Termina na próxima 5ª feira (20 de agosto) o prazo estabelecido pela Susep para o envio de sugestões referentes à minuta de resolução do CNSP colocada em consulta pública, que estabelecerá nova regra de cobertura das provisões técnicas referentes aos prêmios de resseguro não pagos.
Segundo a Susep explicou que a proposta visa enfrentar “distorção regulatória” identificada no tratamento prudencial das operações de resseguro proporcional, especialmente no que se refere à cobertura de provisões técnicas por ativos garantidores nas relações entre seguradoras cedentes e resseguradoras locais. “O objetivo é minimizar a distorção existente em razão de uma brecha regulatória que transfere ao ressegurador local o ônus da cobertura de prêmios de resseguro ainda não pagos, mas relativos a riscos já decorridos — especialmente nos contratos proporcionais, em que o padrão é o acerto de contas a posteriori”, explicou a autarquia.
Vale lembrar que a Circular 648/21 da Susep já estabelece que as resseguradoras locais podem deduzir da cobertura das provisões técnicas os valores correspondentes aos direitos creditórios.
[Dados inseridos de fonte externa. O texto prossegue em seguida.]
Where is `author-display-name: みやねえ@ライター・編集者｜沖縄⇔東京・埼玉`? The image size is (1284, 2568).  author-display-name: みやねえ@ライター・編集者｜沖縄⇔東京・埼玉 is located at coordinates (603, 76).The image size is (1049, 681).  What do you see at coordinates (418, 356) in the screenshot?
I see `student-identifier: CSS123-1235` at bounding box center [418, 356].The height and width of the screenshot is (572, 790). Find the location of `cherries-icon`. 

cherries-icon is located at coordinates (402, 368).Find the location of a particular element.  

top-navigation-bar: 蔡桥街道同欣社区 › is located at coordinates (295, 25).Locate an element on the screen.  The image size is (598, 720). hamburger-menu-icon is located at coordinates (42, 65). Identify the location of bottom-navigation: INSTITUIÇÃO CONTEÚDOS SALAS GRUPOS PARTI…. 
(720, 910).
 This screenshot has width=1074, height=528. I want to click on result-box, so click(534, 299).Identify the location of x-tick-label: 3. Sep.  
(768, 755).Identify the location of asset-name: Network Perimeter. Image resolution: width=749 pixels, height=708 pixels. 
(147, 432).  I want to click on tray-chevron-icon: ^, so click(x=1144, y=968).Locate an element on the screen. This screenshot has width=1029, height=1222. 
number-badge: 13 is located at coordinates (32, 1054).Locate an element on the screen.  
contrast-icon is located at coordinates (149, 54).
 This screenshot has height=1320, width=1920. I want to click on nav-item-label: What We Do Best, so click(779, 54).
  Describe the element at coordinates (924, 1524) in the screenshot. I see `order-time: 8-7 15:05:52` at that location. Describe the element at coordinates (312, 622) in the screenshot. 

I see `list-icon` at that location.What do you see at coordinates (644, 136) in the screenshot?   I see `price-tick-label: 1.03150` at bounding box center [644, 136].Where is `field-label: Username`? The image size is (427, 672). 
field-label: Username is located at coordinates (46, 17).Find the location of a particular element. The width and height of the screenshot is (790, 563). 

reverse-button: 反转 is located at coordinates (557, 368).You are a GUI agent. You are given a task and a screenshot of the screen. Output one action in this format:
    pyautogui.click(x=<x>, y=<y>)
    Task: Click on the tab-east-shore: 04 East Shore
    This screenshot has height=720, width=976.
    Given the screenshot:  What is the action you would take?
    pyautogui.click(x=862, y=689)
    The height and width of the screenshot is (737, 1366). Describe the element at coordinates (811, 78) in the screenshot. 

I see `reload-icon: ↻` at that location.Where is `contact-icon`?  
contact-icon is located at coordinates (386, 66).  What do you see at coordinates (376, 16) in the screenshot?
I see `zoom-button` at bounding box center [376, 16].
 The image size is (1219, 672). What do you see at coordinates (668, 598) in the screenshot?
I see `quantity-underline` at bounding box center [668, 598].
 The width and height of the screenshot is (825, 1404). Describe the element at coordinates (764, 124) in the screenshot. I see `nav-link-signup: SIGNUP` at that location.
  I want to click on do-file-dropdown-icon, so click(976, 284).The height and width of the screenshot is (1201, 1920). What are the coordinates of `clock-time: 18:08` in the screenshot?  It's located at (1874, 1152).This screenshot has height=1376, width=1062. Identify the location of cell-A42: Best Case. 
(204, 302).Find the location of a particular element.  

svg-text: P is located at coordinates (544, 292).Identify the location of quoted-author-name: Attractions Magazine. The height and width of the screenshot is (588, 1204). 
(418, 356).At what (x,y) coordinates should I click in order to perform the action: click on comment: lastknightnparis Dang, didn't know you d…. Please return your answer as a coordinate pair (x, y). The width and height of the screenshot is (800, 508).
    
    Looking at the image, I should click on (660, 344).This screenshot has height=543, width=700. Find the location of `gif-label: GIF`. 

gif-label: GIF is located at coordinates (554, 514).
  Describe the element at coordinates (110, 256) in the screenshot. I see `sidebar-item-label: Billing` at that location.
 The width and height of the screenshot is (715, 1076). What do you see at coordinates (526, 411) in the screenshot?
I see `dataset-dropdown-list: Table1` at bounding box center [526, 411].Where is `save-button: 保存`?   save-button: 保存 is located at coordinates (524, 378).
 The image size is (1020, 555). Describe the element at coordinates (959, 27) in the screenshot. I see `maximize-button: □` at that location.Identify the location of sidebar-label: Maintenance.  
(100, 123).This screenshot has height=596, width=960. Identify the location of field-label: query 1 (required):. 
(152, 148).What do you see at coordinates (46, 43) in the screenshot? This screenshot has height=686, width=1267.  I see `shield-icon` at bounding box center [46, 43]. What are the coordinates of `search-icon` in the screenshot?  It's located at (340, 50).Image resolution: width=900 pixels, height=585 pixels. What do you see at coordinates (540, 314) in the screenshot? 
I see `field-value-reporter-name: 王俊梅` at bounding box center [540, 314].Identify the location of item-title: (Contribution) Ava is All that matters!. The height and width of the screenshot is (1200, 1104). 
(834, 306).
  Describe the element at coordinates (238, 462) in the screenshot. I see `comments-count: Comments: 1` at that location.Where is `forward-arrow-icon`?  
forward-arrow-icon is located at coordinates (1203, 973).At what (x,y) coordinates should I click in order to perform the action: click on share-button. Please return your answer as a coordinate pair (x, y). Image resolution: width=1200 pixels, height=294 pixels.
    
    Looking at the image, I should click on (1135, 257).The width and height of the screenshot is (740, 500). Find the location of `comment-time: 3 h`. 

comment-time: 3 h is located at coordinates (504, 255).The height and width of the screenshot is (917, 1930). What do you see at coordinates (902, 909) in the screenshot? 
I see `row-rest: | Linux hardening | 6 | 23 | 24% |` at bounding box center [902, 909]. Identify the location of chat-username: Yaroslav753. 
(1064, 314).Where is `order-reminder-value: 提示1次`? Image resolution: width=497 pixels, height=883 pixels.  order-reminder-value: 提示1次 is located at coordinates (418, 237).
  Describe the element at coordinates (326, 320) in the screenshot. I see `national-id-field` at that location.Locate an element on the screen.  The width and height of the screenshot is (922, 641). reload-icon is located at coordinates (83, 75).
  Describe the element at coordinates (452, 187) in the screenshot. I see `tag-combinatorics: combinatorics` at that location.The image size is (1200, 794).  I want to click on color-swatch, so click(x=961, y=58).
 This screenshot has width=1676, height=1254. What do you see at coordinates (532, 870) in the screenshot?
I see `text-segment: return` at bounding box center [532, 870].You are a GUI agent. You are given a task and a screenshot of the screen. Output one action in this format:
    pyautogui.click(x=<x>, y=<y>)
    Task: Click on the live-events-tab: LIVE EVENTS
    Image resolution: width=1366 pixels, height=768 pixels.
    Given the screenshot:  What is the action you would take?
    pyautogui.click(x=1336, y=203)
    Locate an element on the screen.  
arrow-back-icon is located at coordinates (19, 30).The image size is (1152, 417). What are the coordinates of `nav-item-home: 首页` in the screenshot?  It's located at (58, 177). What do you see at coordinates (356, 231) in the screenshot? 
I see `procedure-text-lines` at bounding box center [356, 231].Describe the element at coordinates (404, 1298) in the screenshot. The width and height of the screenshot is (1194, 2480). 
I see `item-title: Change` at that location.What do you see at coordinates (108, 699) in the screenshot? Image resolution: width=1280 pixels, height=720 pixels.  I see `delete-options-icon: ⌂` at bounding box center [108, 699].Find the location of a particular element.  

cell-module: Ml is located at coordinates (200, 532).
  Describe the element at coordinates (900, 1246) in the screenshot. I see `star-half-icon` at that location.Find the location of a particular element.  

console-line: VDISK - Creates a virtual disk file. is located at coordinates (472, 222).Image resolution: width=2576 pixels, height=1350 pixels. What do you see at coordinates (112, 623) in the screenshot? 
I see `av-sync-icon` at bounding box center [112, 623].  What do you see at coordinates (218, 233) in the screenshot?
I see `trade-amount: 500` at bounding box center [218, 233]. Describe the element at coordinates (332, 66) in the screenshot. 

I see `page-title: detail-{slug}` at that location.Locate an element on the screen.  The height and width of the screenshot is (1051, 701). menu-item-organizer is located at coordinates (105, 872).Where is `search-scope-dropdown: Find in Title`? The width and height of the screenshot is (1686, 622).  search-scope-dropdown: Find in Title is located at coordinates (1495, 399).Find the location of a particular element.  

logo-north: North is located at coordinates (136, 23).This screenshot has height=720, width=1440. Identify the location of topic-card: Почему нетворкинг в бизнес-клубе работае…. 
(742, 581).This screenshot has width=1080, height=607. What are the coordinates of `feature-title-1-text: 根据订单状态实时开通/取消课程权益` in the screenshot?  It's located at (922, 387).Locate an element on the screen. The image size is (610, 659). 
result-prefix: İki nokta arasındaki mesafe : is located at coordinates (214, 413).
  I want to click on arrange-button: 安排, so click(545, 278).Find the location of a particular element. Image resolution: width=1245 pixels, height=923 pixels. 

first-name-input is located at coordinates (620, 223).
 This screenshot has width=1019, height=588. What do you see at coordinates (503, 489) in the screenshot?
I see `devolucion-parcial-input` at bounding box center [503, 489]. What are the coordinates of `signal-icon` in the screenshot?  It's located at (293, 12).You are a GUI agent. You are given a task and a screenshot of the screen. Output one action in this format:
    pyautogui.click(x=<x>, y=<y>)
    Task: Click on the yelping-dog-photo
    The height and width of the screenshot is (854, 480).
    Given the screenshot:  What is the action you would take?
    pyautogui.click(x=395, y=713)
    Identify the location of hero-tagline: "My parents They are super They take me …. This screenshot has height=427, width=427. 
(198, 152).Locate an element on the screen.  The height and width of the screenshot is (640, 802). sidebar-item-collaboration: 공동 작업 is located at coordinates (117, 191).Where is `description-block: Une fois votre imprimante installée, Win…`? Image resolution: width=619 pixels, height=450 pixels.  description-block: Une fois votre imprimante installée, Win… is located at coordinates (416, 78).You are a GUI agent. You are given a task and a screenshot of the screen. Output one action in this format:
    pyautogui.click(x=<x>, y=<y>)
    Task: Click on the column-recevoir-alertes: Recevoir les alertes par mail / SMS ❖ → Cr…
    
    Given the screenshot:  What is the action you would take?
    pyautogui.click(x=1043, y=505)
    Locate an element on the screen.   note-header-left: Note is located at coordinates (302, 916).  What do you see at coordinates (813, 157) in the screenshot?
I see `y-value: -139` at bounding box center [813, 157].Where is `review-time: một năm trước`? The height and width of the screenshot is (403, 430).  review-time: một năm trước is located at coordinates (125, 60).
O artigo 51 dessa circular define, ainda, direitos como os montantes de prêmio a receber relativos às parcelas não vencidas, proporcionais ao risco decorrido, considerando cada parcela na data-base de cálculo.
Esse artigo veda a consideração de parcelas vencidas e não pagas na apuração dos direitos creditórios e limita a base de cálculo à mesma utilizada na constituição da Provisão de Prêmios Não Ganhos (PPNG).
Estudo técnico da Susep indicou que a operação dos contratos de resseguro proporcional produz efeitos econômicos distintos da mecânica regulatória atualmente prevista. Na prática do mercado, é comum que contratos automáticos proporcionais prevejam a liquidação financeira por meio de encontro de contas periódico, em bases mensais ou plurimensais.